We are still far away from an effective implementation of the 2015 peace agreement. Although so far there hasn’t been a return to civil war, like the one that engulfed the entire country in the past, we are seeing a steady increase in local hostilities.

Fellow members of this House,

It’s in this difficult environment that the United Nations Mission in South Sudan (UNMISS), in which 15 German soldiers are participating at present, is operating.

I don’t want to make the situation out to be better than it really is: during the last few months, there has been a very critical debate about UNMISS ‑ and for good reason. For the mission made mistakes and proved to have shortcomings and all of this has to be thoroughly investigated. An independent commission of inquiry sharply criticised UNMISS in its recent report. It stated that the mission wasn’t sufficiently prepared for the crisis in July, which meant there were no peacekeeping troops on the ground when the situation escalated.

The allegations are serious. Secretary-General Ban Ki-moon said he was, and I quote, “deeply distressed” and immediately removed the military head of the mission from his post. But that alone will not be enough. The report contains a number of concrete proposals on how the mission can be better organised in future. Ban Ki-moon himself has pledged to work determinedly to advance these plans.

One thing is for sure: the mission’s top priority must always be to protect civilians.
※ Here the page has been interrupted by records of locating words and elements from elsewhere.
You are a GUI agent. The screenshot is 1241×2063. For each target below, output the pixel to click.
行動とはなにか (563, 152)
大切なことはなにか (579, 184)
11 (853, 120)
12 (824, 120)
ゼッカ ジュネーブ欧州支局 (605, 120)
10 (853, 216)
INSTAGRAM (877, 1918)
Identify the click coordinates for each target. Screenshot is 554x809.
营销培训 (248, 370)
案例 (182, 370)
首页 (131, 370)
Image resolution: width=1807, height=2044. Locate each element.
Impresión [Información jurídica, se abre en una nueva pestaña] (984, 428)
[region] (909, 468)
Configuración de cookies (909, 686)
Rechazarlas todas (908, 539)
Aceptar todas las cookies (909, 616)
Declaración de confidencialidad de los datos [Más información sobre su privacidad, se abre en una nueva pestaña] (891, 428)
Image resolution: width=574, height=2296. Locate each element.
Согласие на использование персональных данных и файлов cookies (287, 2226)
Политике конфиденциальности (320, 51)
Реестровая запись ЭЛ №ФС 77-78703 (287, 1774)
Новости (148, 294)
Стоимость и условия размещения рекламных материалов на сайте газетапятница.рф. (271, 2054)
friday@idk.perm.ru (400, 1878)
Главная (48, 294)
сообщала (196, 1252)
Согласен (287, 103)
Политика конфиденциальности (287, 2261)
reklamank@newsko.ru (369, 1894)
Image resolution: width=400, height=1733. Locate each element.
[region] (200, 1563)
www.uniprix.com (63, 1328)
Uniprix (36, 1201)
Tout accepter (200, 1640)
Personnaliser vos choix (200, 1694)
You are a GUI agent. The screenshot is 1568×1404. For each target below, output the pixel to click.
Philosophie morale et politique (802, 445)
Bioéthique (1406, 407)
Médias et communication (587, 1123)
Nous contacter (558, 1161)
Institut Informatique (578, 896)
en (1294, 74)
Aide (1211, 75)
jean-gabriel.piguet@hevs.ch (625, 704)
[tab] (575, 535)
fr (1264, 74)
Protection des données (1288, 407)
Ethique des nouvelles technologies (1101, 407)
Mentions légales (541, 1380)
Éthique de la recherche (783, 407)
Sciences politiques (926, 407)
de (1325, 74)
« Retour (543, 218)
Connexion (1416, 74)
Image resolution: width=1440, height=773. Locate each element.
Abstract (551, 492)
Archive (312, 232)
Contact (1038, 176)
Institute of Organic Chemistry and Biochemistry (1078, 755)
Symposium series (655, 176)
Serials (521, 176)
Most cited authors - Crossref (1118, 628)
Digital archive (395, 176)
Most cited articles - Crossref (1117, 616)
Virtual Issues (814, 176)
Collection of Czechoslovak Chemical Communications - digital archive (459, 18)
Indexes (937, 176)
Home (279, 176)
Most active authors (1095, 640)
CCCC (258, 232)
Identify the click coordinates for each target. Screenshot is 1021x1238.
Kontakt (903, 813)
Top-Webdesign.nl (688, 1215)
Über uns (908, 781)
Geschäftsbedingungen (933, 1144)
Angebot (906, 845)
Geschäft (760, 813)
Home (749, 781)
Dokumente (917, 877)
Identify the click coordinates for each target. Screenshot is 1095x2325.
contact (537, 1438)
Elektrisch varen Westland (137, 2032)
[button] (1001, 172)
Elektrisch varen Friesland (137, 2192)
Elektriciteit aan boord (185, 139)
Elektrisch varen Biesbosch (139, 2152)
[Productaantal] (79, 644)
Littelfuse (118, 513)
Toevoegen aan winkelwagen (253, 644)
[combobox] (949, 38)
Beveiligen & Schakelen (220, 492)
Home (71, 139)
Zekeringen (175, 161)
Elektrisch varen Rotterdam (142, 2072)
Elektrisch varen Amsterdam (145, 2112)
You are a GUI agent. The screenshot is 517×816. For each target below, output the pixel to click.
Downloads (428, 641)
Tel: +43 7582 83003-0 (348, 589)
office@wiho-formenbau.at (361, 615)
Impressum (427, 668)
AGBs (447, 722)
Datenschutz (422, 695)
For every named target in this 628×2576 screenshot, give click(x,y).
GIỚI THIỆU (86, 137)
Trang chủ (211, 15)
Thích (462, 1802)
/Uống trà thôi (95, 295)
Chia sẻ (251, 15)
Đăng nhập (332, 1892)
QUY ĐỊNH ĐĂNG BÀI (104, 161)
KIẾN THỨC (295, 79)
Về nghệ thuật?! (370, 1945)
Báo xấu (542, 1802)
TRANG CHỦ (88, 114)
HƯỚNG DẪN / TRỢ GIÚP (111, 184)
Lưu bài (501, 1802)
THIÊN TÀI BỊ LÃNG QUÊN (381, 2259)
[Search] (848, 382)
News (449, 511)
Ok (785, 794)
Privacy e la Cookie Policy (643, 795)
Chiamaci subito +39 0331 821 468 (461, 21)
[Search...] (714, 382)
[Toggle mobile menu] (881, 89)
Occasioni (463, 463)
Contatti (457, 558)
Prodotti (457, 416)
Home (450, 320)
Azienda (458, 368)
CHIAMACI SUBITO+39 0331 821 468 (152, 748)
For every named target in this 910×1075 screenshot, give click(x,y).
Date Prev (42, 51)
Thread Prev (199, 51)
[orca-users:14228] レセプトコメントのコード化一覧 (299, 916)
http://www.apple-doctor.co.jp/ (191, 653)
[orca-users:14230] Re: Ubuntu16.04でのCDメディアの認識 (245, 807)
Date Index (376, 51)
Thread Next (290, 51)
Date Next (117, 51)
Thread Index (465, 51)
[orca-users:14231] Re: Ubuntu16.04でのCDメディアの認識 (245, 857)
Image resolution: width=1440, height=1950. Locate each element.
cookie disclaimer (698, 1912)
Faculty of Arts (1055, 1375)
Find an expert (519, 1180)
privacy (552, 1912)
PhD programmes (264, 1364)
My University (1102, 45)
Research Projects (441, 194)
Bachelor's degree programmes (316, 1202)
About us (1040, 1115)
The UN Security Council also called for this when the mandate was last extended on 12 August 2016. We expect it too, should we continue to participate in UNMISS.

Fellow members of this House,

The transparent and unsparing manner in which the United Nations has highlighted its own shortcomings and taken the necessary action deserves respect. However, it’s also clear that when those providing assistance make mistakes this in no way lessens the responsibility of the perpetrators. The parties to the conflict and thus also the South Sudanese Government are responsible for the hostilities and atrocities.

And South Sudan continues to place many obstacles in the way of UNMISS. Time and again, the mission’s freedom of movement is unlawfully restricted. Time and again, the work of humanitarian aid workers and NGOs is obstructed. This is not acceptable and must stop.

And it’s equally unacceptable that while the Security Council decided on 12 August 2016 to strengthen UNMISS by creating a four thousand-strong Regional Protection Force, the South Sudanese Government is using irresponsible delaying tactics at the expense of the civilian population. We support the appeal by the United Nations to the Government in Juba: it must now signal its agreement so that Security Council Resolution 2304 can be implemented in full and UNMISS effectively strengthened.

Fellow members of this House,

Perhaps you’re asking yourselves now what role UNMISS and our soldiers can play in this situation?

The civilian population suffering in South Sudan have answered this question. An increasing number of people, now more than 200,000, have fled to the protection zones set up by the United Nations. Since the summer of 2016 alone, the number has increased by 30,000.

These people hope that we can strengthen UNMISS together so that the mission can better perform its functions in future. They hope that the international community will keep up the pressure on South Sudan and all parties to the conflict to return to a political peace process. We have to ensure that we don't give up on South Sudan and leave it in the lurch only five years after it gained independence.

The 35 million euros which Germany has provided for humanitarian projects in 2015 and 2016 show that we have no intention of doing so. This is also highlighted by our development cooperation, which ‑ in so far as it is possible in the current difficult security situation ‑ we will continue. We’ve made available a total of 84 million euros to help alleviate the immediate impact of the civil war.

I would like to thank our soldiers who are working under extremely difficult conditions in South Sudan.

By extending this mandate we’re also sending a political signal: we’re strengthening UNMISS at a difficult time and thus supporting the further stabilisation of South Sudan. On that note, I ask you to lend your support to the extension of the mandate by a further year.